• [What this exercise asks]:
**1.** Answer these questions using the TexAu scraping tutorial below:
(a) Which eCommerce platform does the tutorial focus on?
(b) What must a store have implemented on its website for the method to work on it?
(c) Where can all the scraped product data be gathered?
**2.** Write a continuation of the tutorial on scraping e-commerce products with TexAu, picking up after its final sentence.

Scraping E-Commerce Websites Products With TexAu

Scraping Ecommerce websites is very useful to find trends, compare pricing strategies, or for competitive analysis.
Most of you may think TexAu is only a scraping tool made for lead generation.
But did you know you could also extract the FULL inventory of most E-commerce websites like Shopify with it?
It sounds crazy, but yes, you can!
The scraping process takes only minutes. You can scrape product prices, product links, product details, product image links and gather all this to a Google Sheet.
First, we need to search for a trending eCommerce website we can scrape. But how to do so?
In this tutorial, we will focus on websites using the Shopify eCommerce platform. But, thankfully, you can apply the same logic to any shopping cart system from Woocommerce, Magento, Prestashop, Opencart, and the likes.
This will work on most stores having basic schema markup implemented on their website.
All the methods presented in this tutorial don't require any proxies or IP rotation, unlike massive eCommerce platforms like Amazon or Aliexpress.

• [Recorded data]:

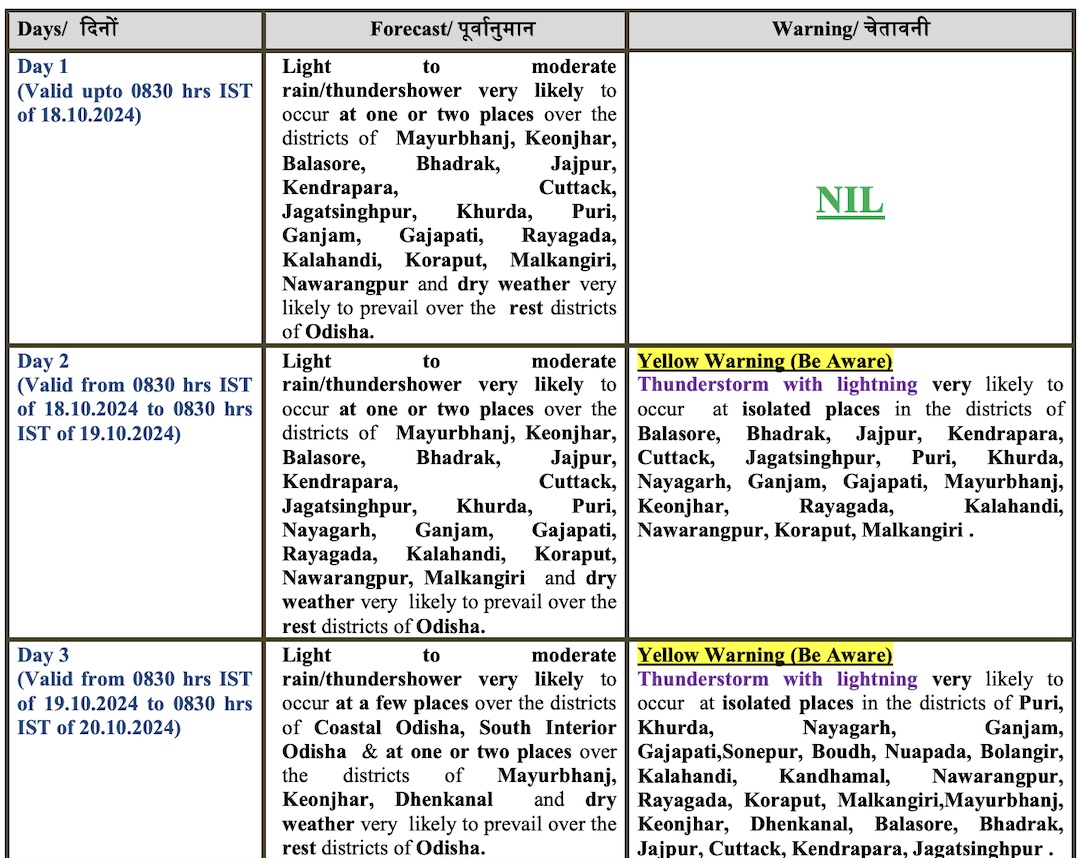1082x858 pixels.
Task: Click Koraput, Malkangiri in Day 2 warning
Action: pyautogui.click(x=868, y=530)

• [Response list]:
**1.**
(a) Shopify
(b) Basic schema markup
(c) A Google Sheet

**2.**
How To Find Shopify Stores?
Method #1: Using Google Advanced Search
First, let's jump to Google Search and use the advanced search below:
The above search is narrowing all Shopify sites from the "myshopify.com" URL for the keyword "shoes".

Note that the results will depend on your Google Search preferences. You can change the language and location here:

The above search will give you the top-ranking Shopify stores selling shoes:

Here we see multiple results from that store which redirects to nobullproject.com:

At first glance, the organic site traffic is growing steadily from looking at it in Ahrefs:

So it could be interesting to dig deeper and see what are all the products from that store ranking from Google Search:

From there, you could scrape each product link from SERPs using TexAu Google Search spice:

Method #2: Using The Source Code Search Engine
Another way to find websites technologies is to look at their pages' source code. For this, you can use the source code search engine:
Here, type "myshopify.com", and this will return all the websites having this URL in their source code:

From there, you can extract a CSV file with the results. The number of results is limited in the free plan but is still something exploitable.

Method #3: Using Nerdydata

Very similar to the source code search engine but with a better UI, Nerdydata allows to search into the source code of website pages to find the technologies in use:

Method #4: Using MYIP.MS
Dropshippers have used this one for years to find trending Shopify stores: MYIP.MS.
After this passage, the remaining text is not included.